◆ PROBLEM TO WORK ON
Search term "dropdown": copy each line of the records that contains it.

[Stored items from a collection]
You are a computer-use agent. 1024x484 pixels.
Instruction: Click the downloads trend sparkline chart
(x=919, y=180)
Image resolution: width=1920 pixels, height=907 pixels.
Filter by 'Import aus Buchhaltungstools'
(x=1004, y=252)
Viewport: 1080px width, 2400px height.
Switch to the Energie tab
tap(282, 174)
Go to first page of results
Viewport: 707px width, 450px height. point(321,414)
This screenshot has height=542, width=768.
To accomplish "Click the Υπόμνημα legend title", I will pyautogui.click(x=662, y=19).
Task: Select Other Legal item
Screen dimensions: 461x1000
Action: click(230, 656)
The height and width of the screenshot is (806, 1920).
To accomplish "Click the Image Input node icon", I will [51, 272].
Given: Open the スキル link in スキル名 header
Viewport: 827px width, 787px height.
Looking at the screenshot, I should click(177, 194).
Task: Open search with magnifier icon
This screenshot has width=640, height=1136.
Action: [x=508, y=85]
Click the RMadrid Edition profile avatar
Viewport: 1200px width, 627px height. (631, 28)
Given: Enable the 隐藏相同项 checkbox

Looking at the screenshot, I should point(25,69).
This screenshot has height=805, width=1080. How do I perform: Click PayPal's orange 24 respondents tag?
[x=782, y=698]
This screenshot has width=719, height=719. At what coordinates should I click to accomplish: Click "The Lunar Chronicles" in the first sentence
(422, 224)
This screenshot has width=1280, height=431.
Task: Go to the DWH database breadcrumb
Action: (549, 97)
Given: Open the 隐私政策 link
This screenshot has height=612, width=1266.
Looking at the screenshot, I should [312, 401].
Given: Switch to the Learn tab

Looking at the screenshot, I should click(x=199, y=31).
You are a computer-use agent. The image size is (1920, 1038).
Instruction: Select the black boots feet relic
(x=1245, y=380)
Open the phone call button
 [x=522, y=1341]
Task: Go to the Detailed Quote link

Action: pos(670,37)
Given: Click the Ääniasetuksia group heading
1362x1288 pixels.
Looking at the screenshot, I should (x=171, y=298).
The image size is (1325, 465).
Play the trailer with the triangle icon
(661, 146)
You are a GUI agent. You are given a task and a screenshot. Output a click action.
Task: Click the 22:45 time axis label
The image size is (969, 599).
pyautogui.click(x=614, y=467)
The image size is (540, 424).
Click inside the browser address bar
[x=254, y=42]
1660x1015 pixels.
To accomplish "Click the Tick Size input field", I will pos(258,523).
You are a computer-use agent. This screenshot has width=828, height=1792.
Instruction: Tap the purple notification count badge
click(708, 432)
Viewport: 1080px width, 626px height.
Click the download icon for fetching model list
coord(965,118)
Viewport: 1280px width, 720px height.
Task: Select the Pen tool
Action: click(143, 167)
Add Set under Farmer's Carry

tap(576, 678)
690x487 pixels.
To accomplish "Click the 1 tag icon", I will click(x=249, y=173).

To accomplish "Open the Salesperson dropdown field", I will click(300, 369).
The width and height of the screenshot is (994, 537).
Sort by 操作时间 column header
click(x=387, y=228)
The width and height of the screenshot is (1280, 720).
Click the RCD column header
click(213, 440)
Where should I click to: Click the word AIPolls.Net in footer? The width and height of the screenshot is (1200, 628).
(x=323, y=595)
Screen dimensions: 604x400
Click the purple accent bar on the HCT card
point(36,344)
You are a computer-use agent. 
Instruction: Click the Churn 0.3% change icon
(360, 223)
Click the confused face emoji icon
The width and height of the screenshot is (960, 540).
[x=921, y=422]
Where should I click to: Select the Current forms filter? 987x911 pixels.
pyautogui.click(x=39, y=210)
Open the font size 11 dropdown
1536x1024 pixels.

◆ WRITTEN ANSWER
To accomplish "Open the Salesperson dropdown field", I will click(300, 369).
Open the font size 11 dropdown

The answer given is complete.